According to art history, the kinetic movement began in Paris in 1955, with the mythical exhibition “Le Mouvement”, organized at Denise René Gallery, an unquestionable fact which marks the origin of a movement that assembles European and South American artists.
Simultaneously, in Latin America the assimilation of the European avant-garde movements gave way to a lyrical or geometric abstraction that would place Latin American artistic discourse on a par with the international one.
The work of Palatnik, a kinetic artist, painter and draftsman, forms part of the artist’s global reflection revolving around the notion of movement as of 1949. After painting some constructivist canvases, he began to devise machines in which color appears in motion. These experiments led to the creation of the Aparelhos Cinecromáticos (Kinechromatic Devices): on a plastic screen covering the front of his devices, and using motors and light bulbs, he projected colors and forms, showing them for the first time in 1951, at the 1st Sao Paulo International Biennial. In 1964 they were exhibited at the Venice Biennial, a participation that earned him an international reputation and led to his being considered one of the forerunners of kinetic art. This recognition led to his participation, in 1964, in the international kinetic art exhibition, “Mouvement 2”, at Denise René Gallery in Paris.

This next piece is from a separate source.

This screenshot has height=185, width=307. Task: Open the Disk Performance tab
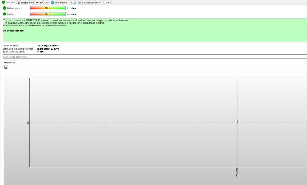click(89, 2)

Although he was born in Natal, in the state of Río Grande do Norte, in 1928, when he was a little boy Palatnik moved with his family to Tel-Aviv, where he studied mechanics and specialized in internal-combustion engines. In 1948 he returned to Brazil and settled in Rio de Janeiro. His contact with artists Renina Katz, Almir Mavignier and Ivan Serpa, the conceptual discussions with Mario Pedrosa, and his frequent visits to the workshops at the Psychiatric Hospital in Engenho de Dentro resulted in Palatnik’s breaking with conventional compositional criteria. He abandoned painting and figuration and focused on freer relationships between form and color. He ceased to concern himself with the quality of the work based on the realistic handling of paint and with the association between art and motif.

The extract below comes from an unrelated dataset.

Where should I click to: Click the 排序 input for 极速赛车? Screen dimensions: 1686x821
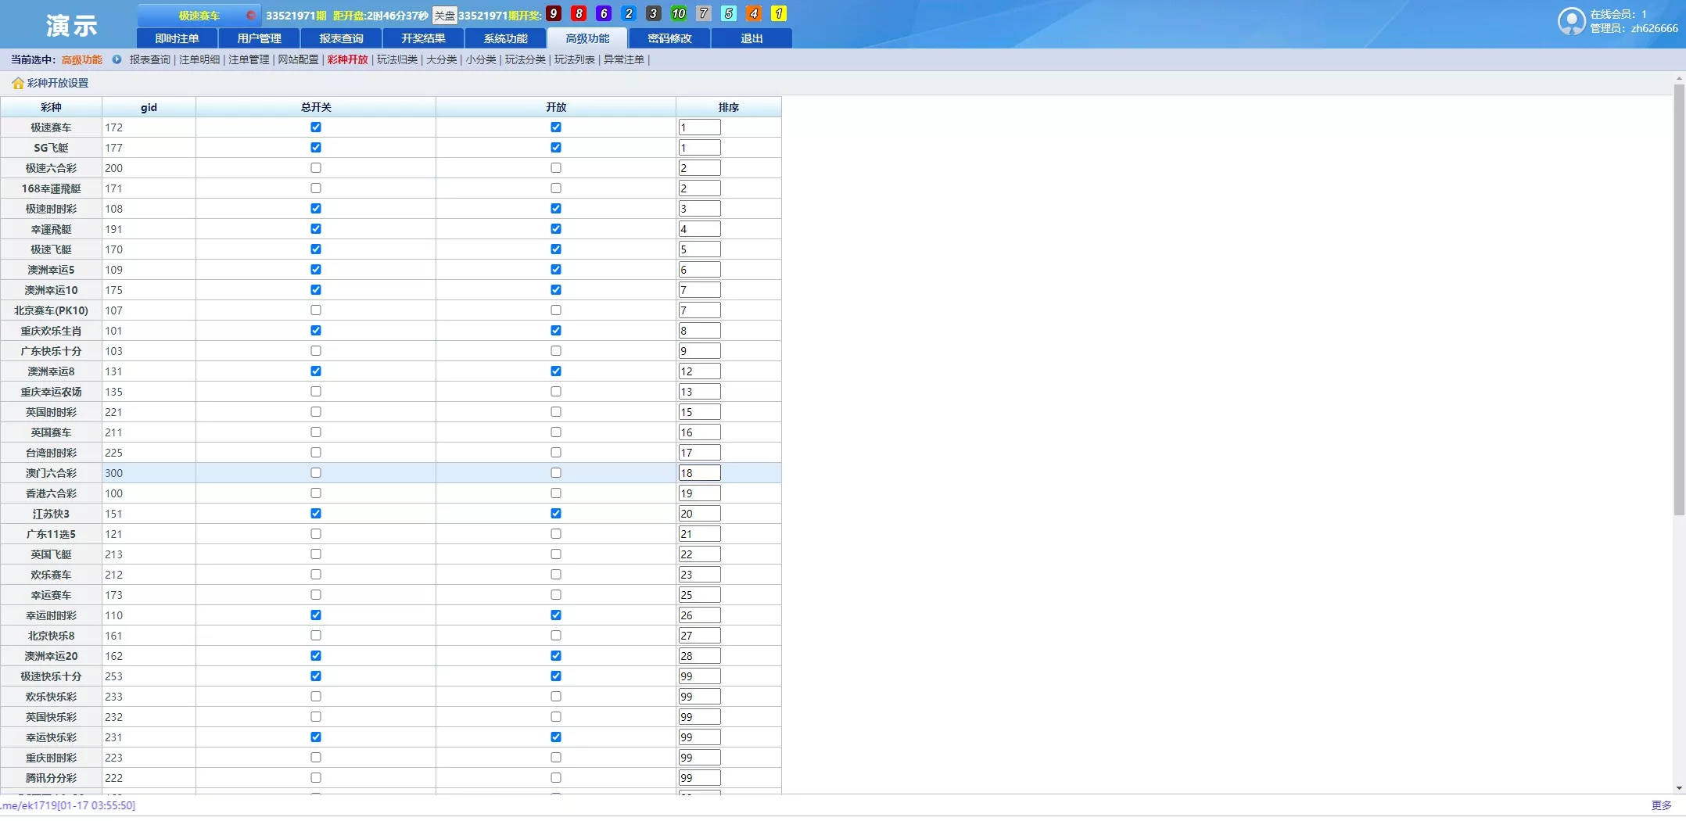point(699,127)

The Kinechromatic Device was Palatnik’s most significant contribution in the field of kinetic art, but it was not the only one. As of 1959, he took the movement to the three-dimensional level. He created works in which electromagnets activated small objects placed in closed boxes. At the same time that he invented works through which he explored the possibilities of technology in art, the artist produced paintings on two-dimensional surfaces. In 1962 he began his series of Progressões (Progressions) and in 1964 he started to work on the Kinetic Objects, sculptures consisting of wires attached to colored shapes and moving strings rotated by motors or by electromagnets, whose mobile forms were reminiscent of the works of the American sculptor Alexander Calder.

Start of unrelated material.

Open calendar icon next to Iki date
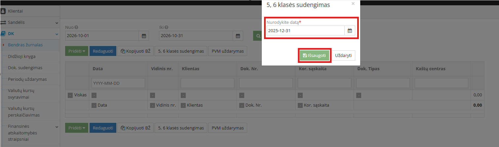This screenshot has width=499, height=147. coord(238,36)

To present Latin American art and to offer to the European public a general view of this culture is always a difficult task, especially because the concept is quite unfamiliar. Abstraction, however, continues to be a subject of interest in the visual arts, both for scholars and for collectors and aficionados. In this context, the exhibition “Palatnik, une discipline du chaos” (Palatnik, a discipline of chaos”) at Denise René Galley, confirms this interest once again. The show proposes a very interesting reading of a selection of his oeuvre through a very perceptive exploration, which includes Jacarandá, a piece executed in wood marquetry, his “reliefs progressifs” (progressive reliefs) in paperboard, or the more recent series of paintings titled “W”. Works that question the senses through their undulating colors, the superimposed layers, and the vertical axes that create kinetic effects.
The show reveals the vigor and the effectiveness of a coherent oeuvre, which interrogates time and movement. The course followed by his work, affiliated to kineticism and to that generation of pioneers of optic-kinetic art who developed that formal revolution manifests its particular constructive process revolving round the mechanics of painting through a select repertory of colors.
Like other artists, Palatnik is heir to a utopia inscribed in progress and modernity. Together they have constructed an art included within the abstract, geometric and constructive tradition, and based on movement, optical effects and the viewer’s participation. Through this group of works, the exhibition attempts to subtly shake the semantic field we habitually identify with Palatnik in order to open up new possibilities and allow the viewer to glimpse new meanings. It is an invitation to a complex and renovated reading of his universe and his vast oeuvre.